In policy analysis, it sometimes seems impossible to certainly tell what the range of possible outcomes might be. What if one input in our predictive model is higher than we think, but another is lower than we think? What if there are so many inputs that it would be practically impossible to test for all of the different possible outcomes?
It is times like these when we can turn to Monte Carlo simulations to estimate our variance. From Scioto’s Ohio Handbook for Cost Benefit Analysis: “The essence of Monte Carlo simulation is to generate a large number of possible outcomes by varying all the assumptions in the analysis.” By changing all of the inputs at once over thousands of trials, we can more accurately measure the uncertainty in our predictions.
At their core, all statistical models are essentially just mathematical equations. Imagine we are considering building a new public swimming pool and want to conduct a cost-benefit analysis. In one model, the costs would be the construction and annual maintenance costs, and the benefits would be the average benefit per person multiplied by the number of people that we expect to use the pool.
Benefit per Person x Expected Visitors - Construction Cost - Annual Maintenance = Net Benefits
The four inputs to this model are not fixed values, but instead are random variables. We can use observed data to create sensible estimates for these random variables, but at their core they are not deterministic.
We can define a random variable by its probability distribution. A probability distribution conveys two critical pieces of information: what all possible outcomes are and how likely those outcomes are. Once we have real data, we can say that we have an observation or a realization of a random variable.

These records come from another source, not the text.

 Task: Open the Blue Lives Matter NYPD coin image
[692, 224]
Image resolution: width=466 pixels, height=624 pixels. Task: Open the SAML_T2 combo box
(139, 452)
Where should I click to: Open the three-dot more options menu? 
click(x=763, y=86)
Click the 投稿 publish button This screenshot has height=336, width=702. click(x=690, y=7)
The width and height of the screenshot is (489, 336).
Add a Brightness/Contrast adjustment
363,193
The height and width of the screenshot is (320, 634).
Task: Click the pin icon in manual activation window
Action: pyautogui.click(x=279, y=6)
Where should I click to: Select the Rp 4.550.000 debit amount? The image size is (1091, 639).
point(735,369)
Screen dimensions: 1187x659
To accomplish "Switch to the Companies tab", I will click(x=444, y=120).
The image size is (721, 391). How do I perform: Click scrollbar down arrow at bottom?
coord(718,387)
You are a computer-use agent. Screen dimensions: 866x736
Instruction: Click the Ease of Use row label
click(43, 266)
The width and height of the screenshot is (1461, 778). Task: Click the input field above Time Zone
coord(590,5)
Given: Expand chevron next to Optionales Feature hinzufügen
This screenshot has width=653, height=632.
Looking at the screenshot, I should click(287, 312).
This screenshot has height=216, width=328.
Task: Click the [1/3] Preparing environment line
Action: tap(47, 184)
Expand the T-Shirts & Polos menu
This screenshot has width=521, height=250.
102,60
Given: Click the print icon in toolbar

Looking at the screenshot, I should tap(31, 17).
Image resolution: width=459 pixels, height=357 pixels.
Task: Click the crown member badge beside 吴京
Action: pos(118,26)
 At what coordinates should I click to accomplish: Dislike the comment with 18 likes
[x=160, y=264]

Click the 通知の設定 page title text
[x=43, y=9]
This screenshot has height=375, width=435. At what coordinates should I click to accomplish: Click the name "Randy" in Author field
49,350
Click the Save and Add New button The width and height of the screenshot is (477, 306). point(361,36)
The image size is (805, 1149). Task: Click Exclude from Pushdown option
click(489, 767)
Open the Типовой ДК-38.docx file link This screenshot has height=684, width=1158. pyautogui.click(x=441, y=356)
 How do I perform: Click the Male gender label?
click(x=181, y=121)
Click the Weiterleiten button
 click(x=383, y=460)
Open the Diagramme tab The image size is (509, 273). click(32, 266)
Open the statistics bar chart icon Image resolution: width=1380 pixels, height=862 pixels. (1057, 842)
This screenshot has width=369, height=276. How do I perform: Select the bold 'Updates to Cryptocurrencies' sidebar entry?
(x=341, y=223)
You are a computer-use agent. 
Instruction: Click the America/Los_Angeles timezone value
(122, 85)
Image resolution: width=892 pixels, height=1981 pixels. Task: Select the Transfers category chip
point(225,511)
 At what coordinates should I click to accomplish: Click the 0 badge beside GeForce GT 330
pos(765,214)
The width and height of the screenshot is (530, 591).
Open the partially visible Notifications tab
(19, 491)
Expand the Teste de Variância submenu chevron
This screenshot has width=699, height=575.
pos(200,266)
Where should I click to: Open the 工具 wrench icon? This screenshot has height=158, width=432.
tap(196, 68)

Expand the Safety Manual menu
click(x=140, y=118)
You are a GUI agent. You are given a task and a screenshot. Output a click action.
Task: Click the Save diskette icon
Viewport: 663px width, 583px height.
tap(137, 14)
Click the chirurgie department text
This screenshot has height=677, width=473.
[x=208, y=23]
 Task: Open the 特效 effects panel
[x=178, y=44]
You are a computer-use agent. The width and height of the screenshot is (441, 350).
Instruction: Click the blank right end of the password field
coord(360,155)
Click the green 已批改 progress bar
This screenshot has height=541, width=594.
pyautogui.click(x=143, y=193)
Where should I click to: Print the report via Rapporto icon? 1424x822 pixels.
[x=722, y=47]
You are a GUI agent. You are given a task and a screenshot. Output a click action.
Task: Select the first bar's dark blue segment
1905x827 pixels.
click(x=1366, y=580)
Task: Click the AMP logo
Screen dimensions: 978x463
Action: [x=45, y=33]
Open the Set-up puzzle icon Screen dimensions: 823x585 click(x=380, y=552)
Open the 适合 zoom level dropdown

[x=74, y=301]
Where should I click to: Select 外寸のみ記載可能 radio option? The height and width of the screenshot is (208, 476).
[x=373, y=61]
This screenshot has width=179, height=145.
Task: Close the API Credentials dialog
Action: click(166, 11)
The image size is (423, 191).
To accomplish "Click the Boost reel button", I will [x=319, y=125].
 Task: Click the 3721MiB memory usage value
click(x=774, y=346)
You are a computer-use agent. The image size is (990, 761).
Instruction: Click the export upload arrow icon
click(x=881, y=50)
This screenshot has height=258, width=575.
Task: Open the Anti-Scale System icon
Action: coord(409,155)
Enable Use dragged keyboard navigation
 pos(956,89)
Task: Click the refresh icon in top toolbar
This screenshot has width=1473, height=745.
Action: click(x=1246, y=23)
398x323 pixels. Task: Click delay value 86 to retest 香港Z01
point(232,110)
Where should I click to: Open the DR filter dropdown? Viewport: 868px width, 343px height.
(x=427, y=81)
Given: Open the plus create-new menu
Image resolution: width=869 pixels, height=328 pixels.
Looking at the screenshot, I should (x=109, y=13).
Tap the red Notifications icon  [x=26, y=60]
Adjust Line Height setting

Observations and realizations are associated with a random variable and a probability distribution, but they are not random themselves.
Let’s apply this to our swimming pool example. To estimate the number of visitors our pool will have, we can collect data about the number of visitors other public pools have. To create a point estimate, we might take the average value of our observations and plug it into our formula. Repeat that process with the other three inputs and you have a basic cost benefit analysis.
However, if we assume that the number of visitors to public pools are all observations of the same random variable, then we can make some claim about the distribution of that random variable. An in-depth knowledge of statistics is needed to make and verify these distributional assumptions, but the point is that we are defining all the possible outcomes and how likely those outcomes are.
With the probability distribution defined, we can use statistical software to generate thousands of observations that all follow the same distribution. This gives us thousands of inputs into our equation and thousands of different results, meaning we can now analyze the range of possible outcomes.
Monte Carlo simulation really begins to shine once we start defining the probability distributions for all the random variables in our equation. It helps at this step to think of the Monte Carlo simulation as happening in rounds.
In a single round of simulation, we generate an observation for each of our four random variables from their respective probability distributions. One round might have above-average values for the number of visitors and the benefit per visitor but below-average values for the cost variables, leading to well-above-average net benefits. Repeating this for a few thousand rounds will allow us to accurately see the range of possible outcomes and more importantly the likelihood of each potential outcome.
These simulations often involve a lot of assumptions about the distributions of random variables. Understanding and checking these assumptions is required in order to generate meaningful results.
Monte Carlo simulation is a powerful tool for analysts to use. It goes beyond just offering a single estimate for a prediction, and provides deeper insight into the likely range of outcomes. If you have the time and the statistical background to perform a Monte Carlo simulation, doing so can dramatically improve the quality of your estimates.